Text section:
★ ★ ★ ★

Just as the body needs a varied diet to stay healthy, so too does the mind wither without proper stimulation. This stimulation is most useful when it comes in the form of a challenge to our assumptions, rapping on and testing their integrity. “The spiritual world provides a sense of wonder and a degree of open-mindedness not always found within the confines of science,” writes Rick Rubin. By ‘spiritual’, Rubin means more than the strictly religious, including all phenomena that defy easy classification. “If you prefer to think of spirituality as simply believing in connection, that’s fine,” he writes. “If you choose to think of it as believing in magic, that’s fine too. These things carry a charge regardless of whether they can be proven or not.” Patterns, Rubin might say, are messages we can choose to either ignore or accept. The upshot of noticing, of suspending disbelief, is the ability to make something from nothing, to pull the rabbit from the hat.
Whereas eggs are a symbol of life, mushrooms are decomposers, consuming and breaking down dead organic matter into its component parts so it can be recycled into new forms. Due to their sudden appearance (sometimes overnight), they represent rapid growth, and are a sign of good fortune. Mushrooms, however, are only the fruiting bodies of a vast underground fungal network—fibers and tendrils, most too small to see, that permeate the soil and infiltrate the roots of plants, where they perform one of nature's most vital symbioses. Fungi absorb and supply soil nutrients plants wouldn't otherwise get; in return, the fungi get a share of photosynthetic sugars. This relationship, research has revealed, is integral to the success of both organisms, indeed to life on Earth.

★ ★ ★ ★

Task to complete:
Pick up the passage on spirituality and mushrooms where it stops, and continue it. The rows below are from a separate source.

Data provided:
★ ★ ★ ★

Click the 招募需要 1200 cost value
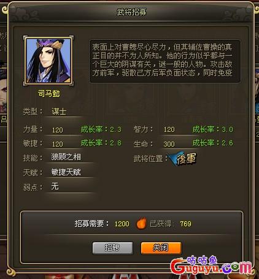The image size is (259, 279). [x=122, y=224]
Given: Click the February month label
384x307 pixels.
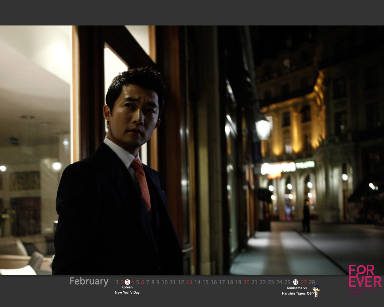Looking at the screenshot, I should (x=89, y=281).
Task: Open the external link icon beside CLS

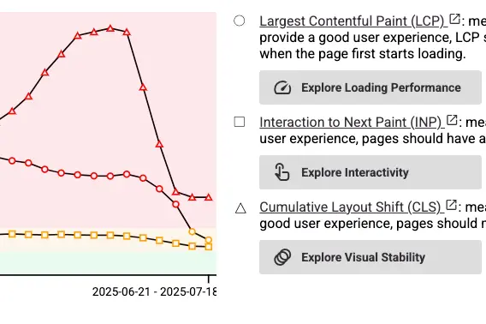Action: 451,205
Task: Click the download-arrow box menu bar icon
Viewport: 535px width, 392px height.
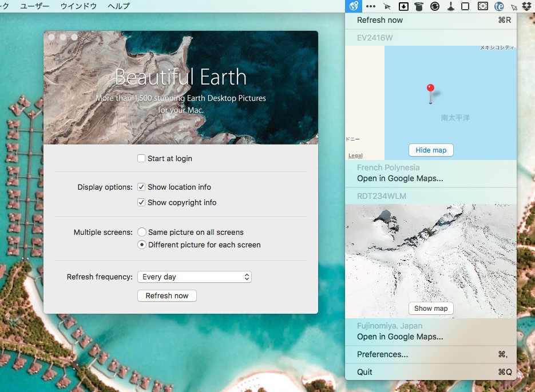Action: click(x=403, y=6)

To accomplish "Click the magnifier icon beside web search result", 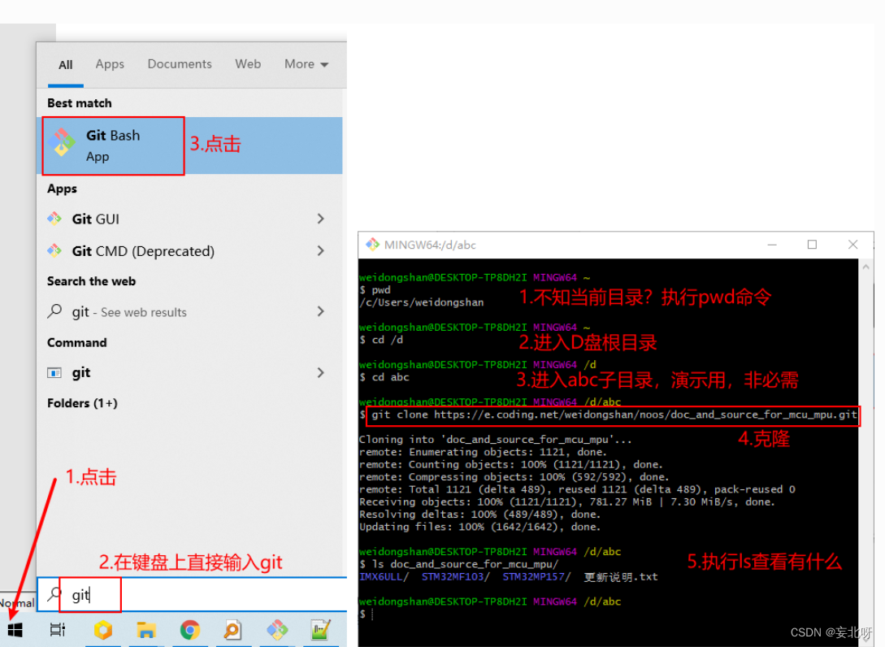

★ ★ ★ ★

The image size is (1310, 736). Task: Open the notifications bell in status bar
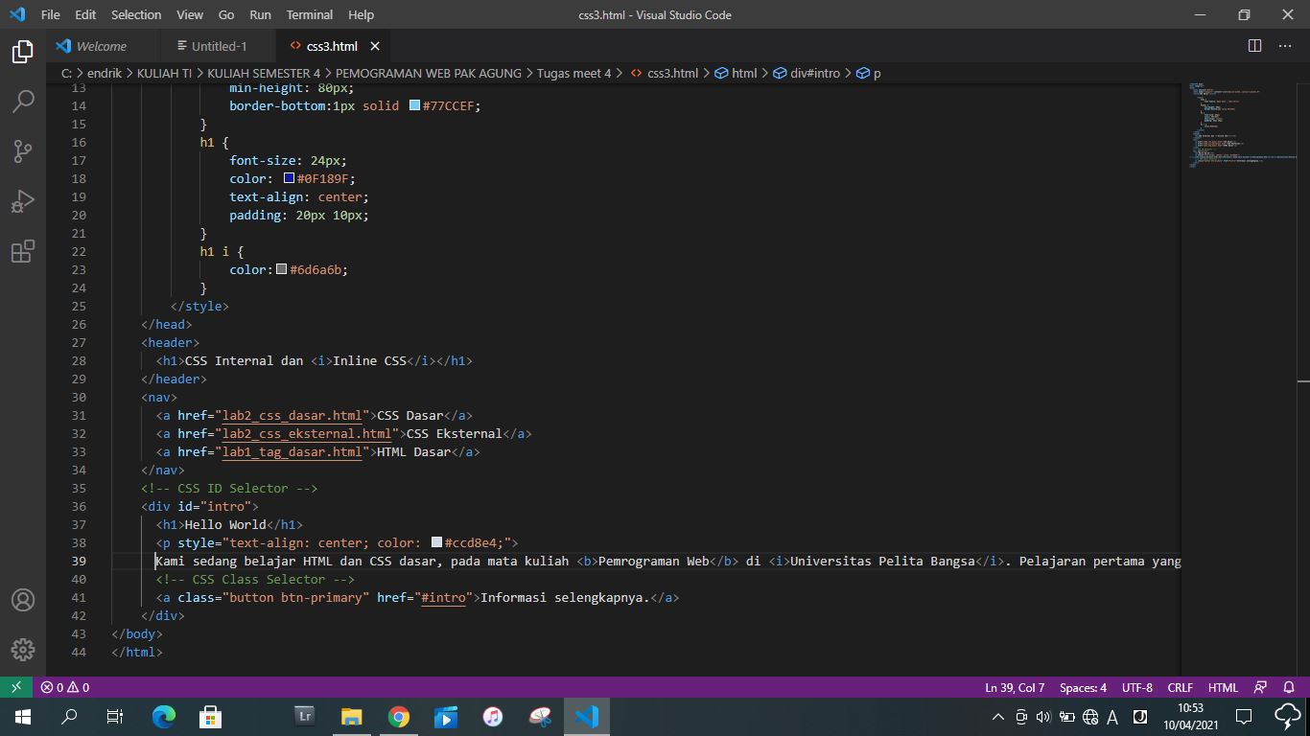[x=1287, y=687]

★ ★ ★ ★

Task answer:
My specialty is ecology, a science whose fundamental lesson is the inextricable relatedness of all organisms and processes. In this sense, synchronicities are not a one-way transmission but a circle, a cycle, a conversation.
“Dreams are impartial, spontaneous products of the unconscious psyche, outside the control of will,” Carl Jung writes. “They are pure nature, they show us the unvarnished, natural fruit, and are therefore fitted, as nothing else is, to give us back an attitude that accords with our basic human nature when our consciousness has strayed too far from its foundations and run into an impasse.”
They’re a peek below the surface, an opening to dialogue with the unknown, an invitation into ambiguity. The word dream, for instance, can refer to something imaginary or real—a nebulous figment during sleep; or an aspiration or ambition, a deeply held wish for the real world.
“Such phenomena,” noted Jung, “demonstrate that premonitions or visions very often have some correspondence in external reality.”
The word coincidence, Rebecca Solnit points out, “is often used to mean the accidental but literally means to fall together.” I don't know what a dream about a broken egg is trying to tell me, other than perhaps my world is not as sturdy as I thought. All I needed was a nudge.